WCAG 2.2 Fix Guide

How to Fix List Items Outside a List Element WCAG

The <li> element must always be a direct child of <ul> or <ol>. Orphaned <li> elements — those sitting outside a list container — create invalid HTML that screen readers handle unpredictably.

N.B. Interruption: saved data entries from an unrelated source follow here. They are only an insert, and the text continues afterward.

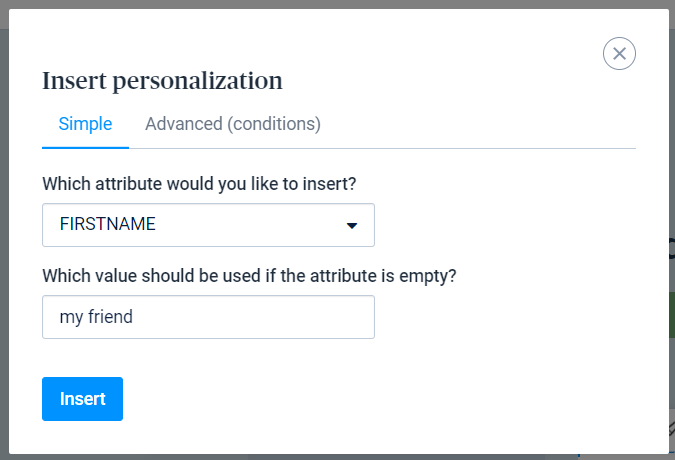Click the word 'Insert' on the button
This screenshot has height=460, width=675.
point(82,399)
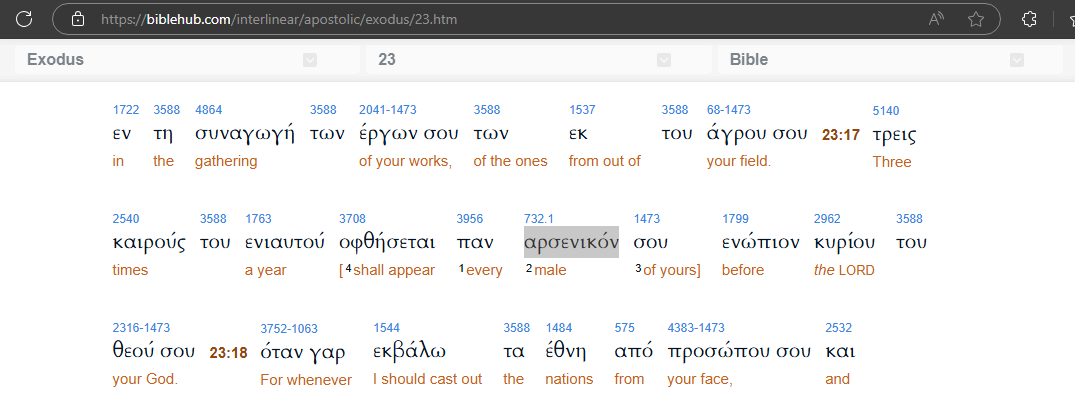Open Strong's number 1544 above εκβάλω

[x=386, y=327]
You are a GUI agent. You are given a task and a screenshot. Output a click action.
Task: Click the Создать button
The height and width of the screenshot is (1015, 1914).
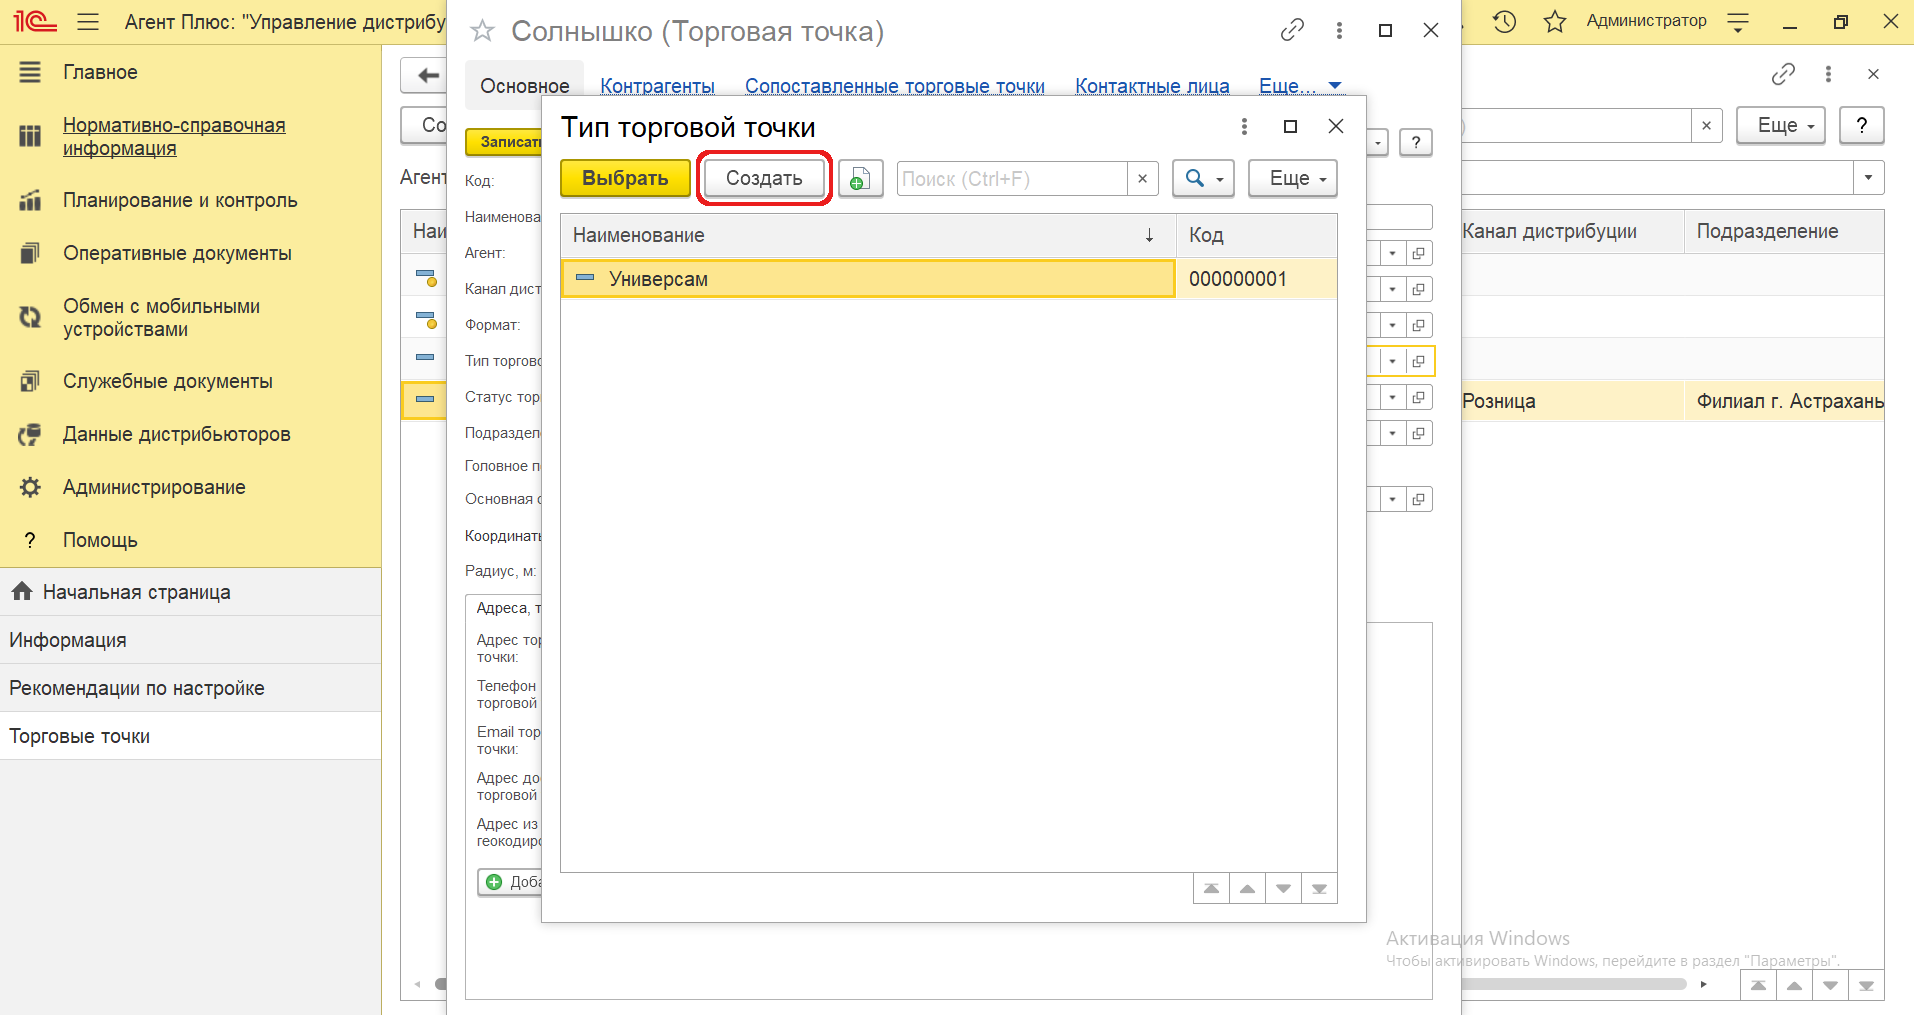(x=764, y=179)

WCAG 2.2 Success Criterion 1.3.1 (Level A) axe-core: listitem

Why this matters

Screen readers announce list structure based on the parent container. An <li> without a <ul> or <ol> parent has no semantic meaning and may be announced incorrectly or skipped entirely by assistive technology.

Code examples

✗ Incorrect — fails WCAG
<!-- li without parent list -->
<li>Home</li>
<li>About</li>
<li>Contact</li>
✓ Correct — passes WCAG
<ul>
  <li>Home</li>
  <li>About</li>
  <li>Contact</li>
</ul>

How to fix it — step by step

  1. 1
    Always wrap <li> elements inside a <ul> or <ol>
  2. 2
    Check for navigation menus — a common place where <li> elements lose their parent <ul>
  3. 3
    Validate your HTML at validator.w3.org to catch orphaned list items
  4. 4
    If you need a single item with list styling, use a <ul> with one <li>
Reference: WCAG 2.2 Success Criterion 1.3.1 (Level A)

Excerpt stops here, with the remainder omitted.